Two factors work against such losses being encountered. First the specification for cladding diameter is rarely fully explored, with 97% of all fiber lying in the range 123.5–126.5 μm. Taking due account of these factors limits the misalignment loss to approximately 3 μm, corresponding to a loss of some 0.30 dB for a 50 μm core fiber. Although this figure is considerably lower than the 1.85 dB shown above it is nevertheless much greater than would be predicted using the interference-fit model (0 dB).

Second, the professional termination of the connectors involves filling the ferrule with an adhesive, normally some type of epoxy resin.The fiber is guided through the adhesive and passes through the hole in the ferrule end face. For smaller fibers the adhesive serves to assist in the centralization of the fiber in the hole, thereby reducing the eccentricity.

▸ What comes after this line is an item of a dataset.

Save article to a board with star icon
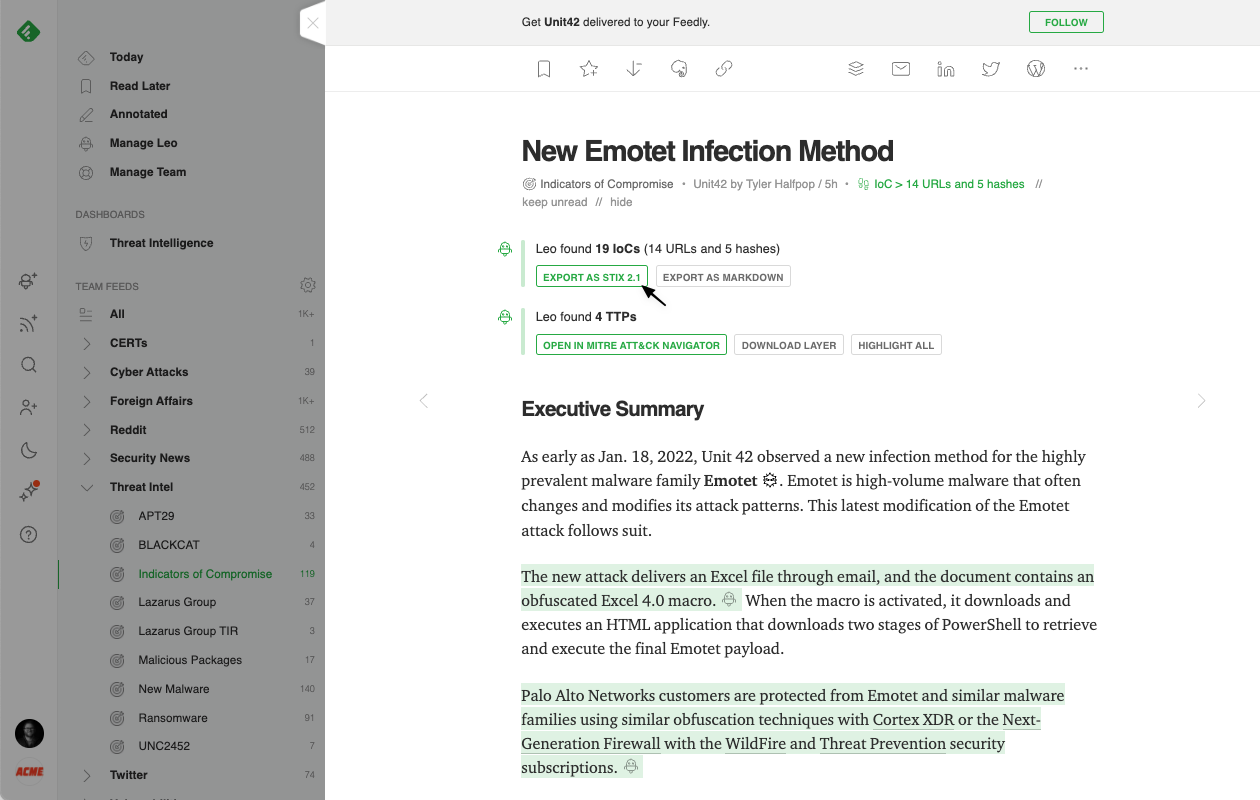This screenshot has height=800, width=1260. pos(589,69)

One of the first optical connectors to be used in data communications was the SMA. This basic demountable connector exhibits random mated worst case insertion losses between 1.3 dB and 2.0 dB dependent upon the quality of the connector components themselves.

Keyed Connectors

The fact that the ferrules within basic demountable connectors can be rotated through a full 360° implies that the impact of core eccentricity (due to fiber manufacturing tolerance) and cladding-based misalignment (due to fixed FHD) will inevitably surface in the form of rotational variations in insertion loss. This results in poor repeatability.

This undesirable rotational degree of freedom has since led to the introduction of keyed connectors, e.g. keyed or bayonet-mount connectors such as the ST and FC, which define the orientation of the ferrule face against another. This prevents rotation and ensures good repeatability. However, this repeatability is only guaranteed in a given joint since the inherent cladding-based misalignments are still present.

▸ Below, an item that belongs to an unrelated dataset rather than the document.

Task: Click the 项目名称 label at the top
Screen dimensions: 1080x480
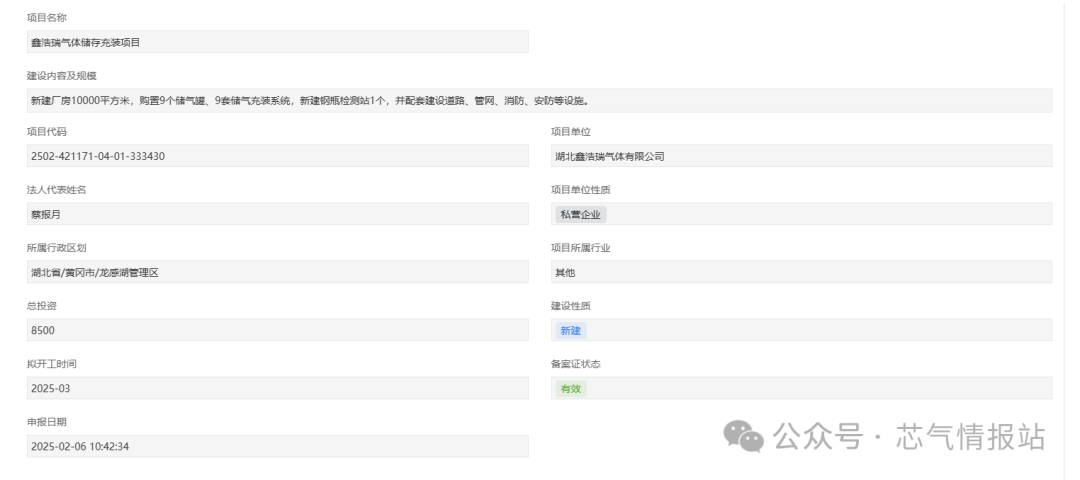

An example would be that ferrule A against ferrule B may achieve 0.5 dB insertion loss in a highly repeatable and stable fashion. Also ferrule C against ferrule D may achieve the same performance; however, the difficulty arises when ferrule A is measured against ferrule C or B against D. In these circumstances the insertion loss is unpredictable (but repeatable) although it will lie with the bounds of the limits of the random mated worst case calculation for the joint design.

As a result keyed connectors do not necessarily give better results for insertion loss but are perceived to perform in a more repeatable way; however, this is only true for a given joint.